At least one company has expressed interest in both bringing water to the plant to treat and trucking away treated wastewater to use in additional hydraulic fracturing, Gray said.
Jeff Soule, chief operator of the Ithaca Area Wastewater Treatment Plant, said the plant first began getting inquiries from gas drilling companies about six weeks ago.
The wastewater plant does currently treat wastewater that comes from outside the normal sewer systems they serve in the City and Town of Ithaca and the Town of Dryden, Soule said.
This includes processing septage pumped out of rural septic systems and sludge from other facilities, but these sources constitute a tiny fraction of what the wastewater plant processes, he said.
The wastewater plant treats about 5 million gallons per day and only takes in from outside sources about 1 million gallons per year, Soule said.
Taking in outside material is a revenue source for the primarily taxpayer-funded wastewater plant — it accounted for $300,000 out of a $2.6 million budget in 2007, according to the 2008 wastewater plant budget.
The plant is in the midst of a twice-per-decade study intended to give plant operators a better idea of what kind of additional capacity the plant can handle, Soule said.
“The engineering firm that is helping us, we've told them that we're getting some requests about this and we'd like to kind of focus the study on whether we can accept this water or not,” he said.
Yancey Roy, head of the DEC press office in Albany, said wastewater plants across the state have been approached by gas drilling companies, and the main issue of concern has not been so much unnamed chemicals as it is plain salt.
“It's briny. That's the main issue. It's so, so salty,” Roy said. “In the state there might be some wastewater treatment plants that wouldn't accept it simply because they wouldn't be able to handle it and it might foul up their operations.”
The DEC is reviewing its general environmental impact statement related to gas drilling, and companies in New York are waiting until that review is complete, Roy said.

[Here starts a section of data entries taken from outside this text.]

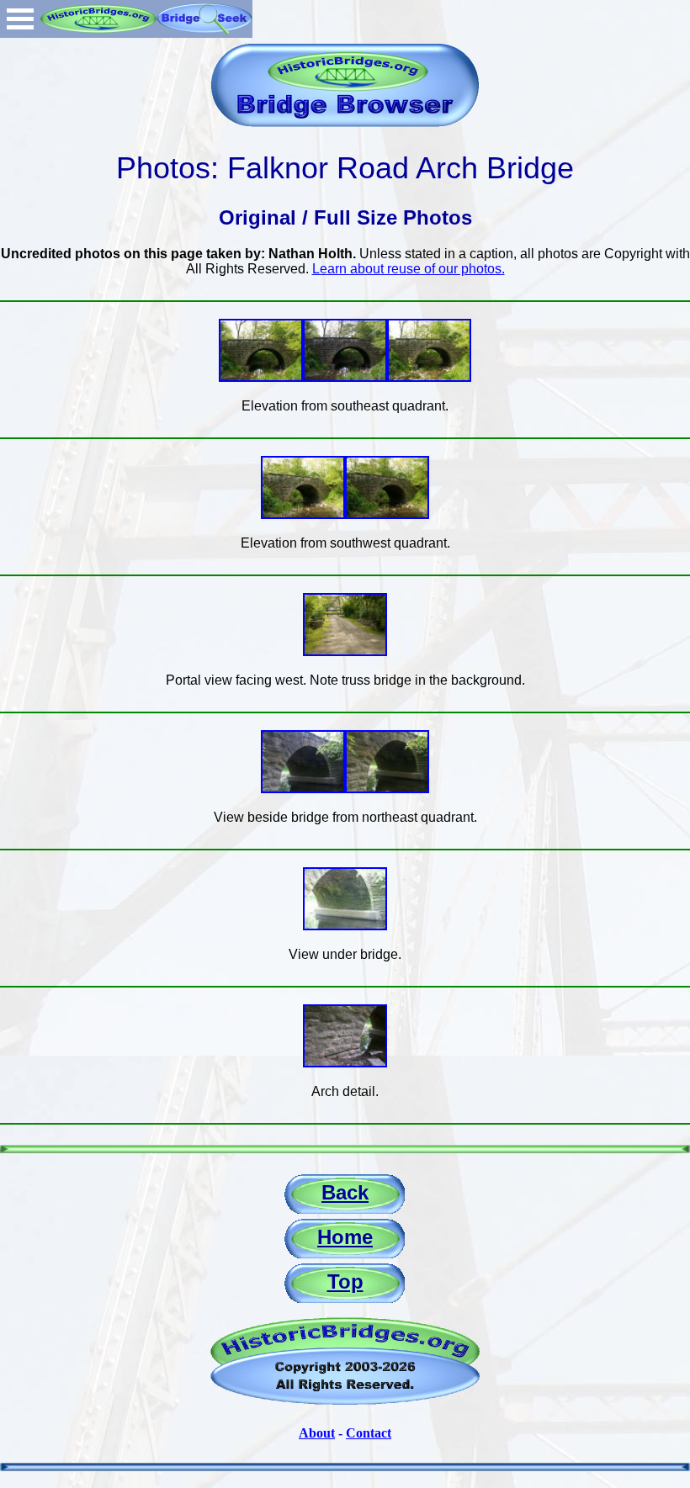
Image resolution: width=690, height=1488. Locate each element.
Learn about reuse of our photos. (408, 269)
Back (345, 1192)
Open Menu (20, 19)
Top (345, 1281)
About (317, 1433)
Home (345, 1237)
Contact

But drilling is moving forward in Pennsylvania, and Ithaca isn't that far from the border, Soule and Gray both noted.
Wade Wykstra, chairman of the wastewater plant's Special Joint Committee, emphasized that the plant would not take any water without knowing what was in it and whether it could be safely discharged into Cayuga Lake.
“Certainly our plant doors are not open to just you know, ‘Bring it and we'll run it through,'” Wykstra said. “We are very careful. And people should know that.”